TASK ITEM :: What appears from the first line of the data below through the line containing "Faschingstreiben Großkaro 2025 (32, 1293)", both included, should be copied exactly, and nothing else.

[WORKING DATA Boundary: Start]

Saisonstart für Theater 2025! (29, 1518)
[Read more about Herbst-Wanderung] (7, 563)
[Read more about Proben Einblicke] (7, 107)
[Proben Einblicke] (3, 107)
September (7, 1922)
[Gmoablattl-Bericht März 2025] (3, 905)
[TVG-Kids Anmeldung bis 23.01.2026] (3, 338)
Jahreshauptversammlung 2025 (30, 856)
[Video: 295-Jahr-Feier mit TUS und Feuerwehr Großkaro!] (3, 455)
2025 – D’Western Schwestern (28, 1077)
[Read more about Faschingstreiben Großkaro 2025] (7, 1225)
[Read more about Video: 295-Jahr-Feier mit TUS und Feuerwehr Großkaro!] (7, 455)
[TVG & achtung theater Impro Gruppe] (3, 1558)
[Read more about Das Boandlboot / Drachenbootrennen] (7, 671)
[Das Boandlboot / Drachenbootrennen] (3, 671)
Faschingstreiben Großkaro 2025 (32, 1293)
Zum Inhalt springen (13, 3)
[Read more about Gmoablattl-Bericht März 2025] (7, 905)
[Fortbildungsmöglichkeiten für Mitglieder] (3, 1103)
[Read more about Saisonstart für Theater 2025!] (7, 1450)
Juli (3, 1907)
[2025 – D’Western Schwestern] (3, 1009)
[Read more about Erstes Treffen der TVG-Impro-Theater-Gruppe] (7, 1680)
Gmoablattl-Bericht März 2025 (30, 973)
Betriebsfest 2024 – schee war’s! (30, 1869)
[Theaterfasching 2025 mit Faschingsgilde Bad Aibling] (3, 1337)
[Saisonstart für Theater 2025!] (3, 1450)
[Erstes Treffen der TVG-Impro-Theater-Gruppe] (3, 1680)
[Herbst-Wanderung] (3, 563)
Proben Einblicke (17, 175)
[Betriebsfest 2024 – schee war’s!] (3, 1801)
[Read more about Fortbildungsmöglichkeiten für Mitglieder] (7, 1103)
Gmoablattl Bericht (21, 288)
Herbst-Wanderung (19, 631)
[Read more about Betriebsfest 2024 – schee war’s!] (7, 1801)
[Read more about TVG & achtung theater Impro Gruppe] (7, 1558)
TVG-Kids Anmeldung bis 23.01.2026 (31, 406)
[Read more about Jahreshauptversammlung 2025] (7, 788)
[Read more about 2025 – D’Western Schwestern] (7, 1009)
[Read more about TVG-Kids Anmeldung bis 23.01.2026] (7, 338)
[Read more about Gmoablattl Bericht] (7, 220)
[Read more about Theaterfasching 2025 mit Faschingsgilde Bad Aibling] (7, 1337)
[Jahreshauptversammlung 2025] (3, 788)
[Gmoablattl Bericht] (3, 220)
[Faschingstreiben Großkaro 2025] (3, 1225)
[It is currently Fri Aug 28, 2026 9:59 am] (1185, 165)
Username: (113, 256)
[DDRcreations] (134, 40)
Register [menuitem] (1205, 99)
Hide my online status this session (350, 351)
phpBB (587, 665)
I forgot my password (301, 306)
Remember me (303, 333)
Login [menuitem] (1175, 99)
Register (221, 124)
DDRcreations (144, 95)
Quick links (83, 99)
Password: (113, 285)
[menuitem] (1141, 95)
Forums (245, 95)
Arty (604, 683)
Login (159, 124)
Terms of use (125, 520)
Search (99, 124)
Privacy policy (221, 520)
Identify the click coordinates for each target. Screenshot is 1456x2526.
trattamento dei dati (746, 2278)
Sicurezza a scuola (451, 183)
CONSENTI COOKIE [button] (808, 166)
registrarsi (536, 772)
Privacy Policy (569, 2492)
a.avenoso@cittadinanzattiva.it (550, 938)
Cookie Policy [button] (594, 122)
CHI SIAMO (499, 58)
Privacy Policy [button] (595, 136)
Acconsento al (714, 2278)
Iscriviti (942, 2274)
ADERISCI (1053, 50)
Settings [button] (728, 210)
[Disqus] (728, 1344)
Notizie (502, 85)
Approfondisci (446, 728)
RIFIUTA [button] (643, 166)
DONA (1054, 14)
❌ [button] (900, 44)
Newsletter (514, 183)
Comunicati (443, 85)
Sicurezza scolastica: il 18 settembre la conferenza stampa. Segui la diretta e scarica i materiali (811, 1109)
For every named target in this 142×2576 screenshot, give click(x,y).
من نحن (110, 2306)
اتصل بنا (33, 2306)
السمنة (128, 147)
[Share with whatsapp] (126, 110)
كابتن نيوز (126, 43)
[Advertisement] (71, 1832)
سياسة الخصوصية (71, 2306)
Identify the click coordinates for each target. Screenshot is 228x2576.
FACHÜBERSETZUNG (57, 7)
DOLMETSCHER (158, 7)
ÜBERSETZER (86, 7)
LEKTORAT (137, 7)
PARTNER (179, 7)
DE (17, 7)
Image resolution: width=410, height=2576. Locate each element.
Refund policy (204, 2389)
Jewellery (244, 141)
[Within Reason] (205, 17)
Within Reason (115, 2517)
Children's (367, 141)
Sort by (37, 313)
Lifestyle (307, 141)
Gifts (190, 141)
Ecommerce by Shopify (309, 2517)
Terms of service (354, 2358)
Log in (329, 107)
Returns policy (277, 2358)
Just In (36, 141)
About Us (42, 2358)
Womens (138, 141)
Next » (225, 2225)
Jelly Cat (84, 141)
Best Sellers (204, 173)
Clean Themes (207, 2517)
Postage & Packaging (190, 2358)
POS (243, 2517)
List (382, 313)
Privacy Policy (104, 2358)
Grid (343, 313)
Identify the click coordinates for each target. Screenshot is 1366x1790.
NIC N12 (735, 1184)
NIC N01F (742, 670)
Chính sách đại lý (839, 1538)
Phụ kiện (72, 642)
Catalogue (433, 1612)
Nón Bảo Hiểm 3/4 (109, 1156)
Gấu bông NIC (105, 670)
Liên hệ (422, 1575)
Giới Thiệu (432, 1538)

[WORKING DATA Boundary: End]

ANSWER TO THE EXERCISE ::
Saisonstart für Theater 2025! (29, 1518)
[Read more about Herbst-Wanderung] (7, 563)
[Read more about Proben Einblicke] (7, 107)
[Proben Einblicke] (3, 107)
September (7, 1922)
[Gmoablattl-Bericht März 2025] (3, 905)
[TVG-Kids Anmeldung bis 23.01.2026] (3, 338)
Jahreshauptversammlung 2025 (30, 856)
[Video: 295-Jahr-Feier mit TUS und Feuerwehr Großkaro!] (3, 455)
2025 – D’Western Schwestern (28, 1077)
[Read more about Faschingstreiben Großkaro 2025] (7, 1225)
[Read more about Video: 295-Jahr-Feier mit TUS und Feuerwehr Großkaro!] (7, 455)
[TVG & achtung theater Impro Gruppe] (3, 1558)
[Read more about Das Boandlboot / Drachenbootrennen] (7, 671)
[Das Boandlboot / Drachenbootrennen] (3, 671)
Faschingstreiben Großkaro 2025 (32, 1293)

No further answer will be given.